Cannabinoid receptor binding and mRNA levels in several brain regions of adult male and female rats perinatally exposed to Δ9-tetrahydrocannabinol

The present study was designed to elucidate whether perinatal delta9-tetrahydrocannabinol (delta9-THC) exposure results in changes in cannabinoid receptor binding and mRNA levels in adulthood. Most of the brain areas studied, including the basal ganglia, the cerebellum, the limbic structures, and most of the hippocampal regions exhibited no changes in cannabinoid receptor binding and mRNA levels in adulthood as a consequence of the perinatal delta9-THC exposure. However, some subtle changes could be appreciated in specific regions, although their physiological relevance seems uncertain. For example, delta9-THC-exposed males exhibited a small decrease in binding in the superficial layer of the cerebral cortex, an effect that was not seen in delta9-THC-exposed females and in mRNA levels for both males and females. In the CA2 layer of the Ammons horn, there was an increase in mRNA levels of delta9-THC-exposed animals, although this was statistically significant only in males.

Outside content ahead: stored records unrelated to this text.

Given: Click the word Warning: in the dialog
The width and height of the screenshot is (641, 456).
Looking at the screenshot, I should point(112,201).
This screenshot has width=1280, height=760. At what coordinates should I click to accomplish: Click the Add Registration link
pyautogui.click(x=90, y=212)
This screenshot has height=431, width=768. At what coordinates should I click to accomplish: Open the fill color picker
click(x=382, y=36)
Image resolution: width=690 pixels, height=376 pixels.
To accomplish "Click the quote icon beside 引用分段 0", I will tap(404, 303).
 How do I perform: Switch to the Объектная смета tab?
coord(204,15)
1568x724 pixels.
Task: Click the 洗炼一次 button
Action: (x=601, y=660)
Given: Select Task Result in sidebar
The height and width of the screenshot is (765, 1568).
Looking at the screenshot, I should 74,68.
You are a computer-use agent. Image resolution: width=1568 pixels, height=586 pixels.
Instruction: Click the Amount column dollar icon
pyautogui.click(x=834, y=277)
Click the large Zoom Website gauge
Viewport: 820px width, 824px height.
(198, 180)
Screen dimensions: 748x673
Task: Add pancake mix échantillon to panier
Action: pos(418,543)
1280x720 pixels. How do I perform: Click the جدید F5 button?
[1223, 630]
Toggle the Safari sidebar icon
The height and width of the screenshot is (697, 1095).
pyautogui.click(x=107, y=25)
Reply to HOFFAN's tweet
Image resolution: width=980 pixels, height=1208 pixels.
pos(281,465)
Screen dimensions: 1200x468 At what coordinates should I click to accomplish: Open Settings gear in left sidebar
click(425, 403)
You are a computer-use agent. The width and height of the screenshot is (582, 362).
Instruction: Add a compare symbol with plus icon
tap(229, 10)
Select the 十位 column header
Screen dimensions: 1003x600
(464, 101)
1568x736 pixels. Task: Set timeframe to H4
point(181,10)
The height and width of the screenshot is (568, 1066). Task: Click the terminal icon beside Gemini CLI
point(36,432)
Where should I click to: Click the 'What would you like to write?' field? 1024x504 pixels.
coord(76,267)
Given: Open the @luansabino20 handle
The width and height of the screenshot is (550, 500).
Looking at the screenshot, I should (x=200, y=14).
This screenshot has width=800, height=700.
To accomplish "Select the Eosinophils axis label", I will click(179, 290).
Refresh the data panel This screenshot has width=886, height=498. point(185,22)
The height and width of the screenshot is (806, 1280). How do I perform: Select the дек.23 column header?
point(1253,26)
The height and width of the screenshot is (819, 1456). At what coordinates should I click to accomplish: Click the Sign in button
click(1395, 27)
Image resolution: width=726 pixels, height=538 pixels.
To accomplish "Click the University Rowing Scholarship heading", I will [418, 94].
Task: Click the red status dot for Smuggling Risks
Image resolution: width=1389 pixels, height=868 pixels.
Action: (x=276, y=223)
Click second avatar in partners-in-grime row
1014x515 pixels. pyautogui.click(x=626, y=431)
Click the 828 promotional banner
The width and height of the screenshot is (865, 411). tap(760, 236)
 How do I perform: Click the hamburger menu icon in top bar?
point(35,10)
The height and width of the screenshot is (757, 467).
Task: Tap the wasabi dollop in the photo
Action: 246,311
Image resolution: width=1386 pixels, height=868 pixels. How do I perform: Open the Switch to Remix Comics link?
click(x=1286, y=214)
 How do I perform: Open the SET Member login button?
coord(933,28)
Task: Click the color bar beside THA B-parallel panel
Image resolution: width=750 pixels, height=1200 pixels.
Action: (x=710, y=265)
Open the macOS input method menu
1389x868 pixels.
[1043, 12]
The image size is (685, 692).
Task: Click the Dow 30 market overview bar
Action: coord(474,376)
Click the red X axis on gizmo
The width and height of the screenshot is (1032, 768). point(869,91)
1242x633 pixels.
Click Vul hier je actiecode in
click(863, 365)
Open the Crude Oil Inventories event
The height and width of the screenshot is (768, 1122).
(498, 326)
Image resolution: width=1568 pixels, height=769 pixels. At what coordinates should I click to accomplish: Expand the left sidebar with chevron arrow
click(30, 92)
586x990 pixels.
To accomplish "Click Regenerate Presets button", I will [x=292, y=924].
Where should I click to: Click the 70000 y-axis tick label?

However, the more marked and probably relevant changes were seen in the arcuate nucleus, where delta9-THC-exposed males exhibited an increase in binding, whereas this tended to decrease in delta9-THC-exposed females. In an additional experiment, we analyzed the motor response of these animals to a challenge with SR141716, a specific antagonist for cannabinoid receptors. The delta9-THC-exposed animals tended to show a higher response to SR141716 challenge, with changes apparently more marked in delta9-THC-exposed females, although they did not reach statistical significance. In summary, perinatal cannabinoid exposure does not appear to significantly alter cannabinoid receptor binding and mRNA expression in the brain of adult rats, as well as the motor response caused by the blockade of these receptors with a specific antagonist. There were some changes in the status of cannabinoid receptors but they were very small and, hence, of debatable physiological relevance. The most significant of these effects was the increase in binding observed in the arcuate nucleus of delta9-THC-exposed males.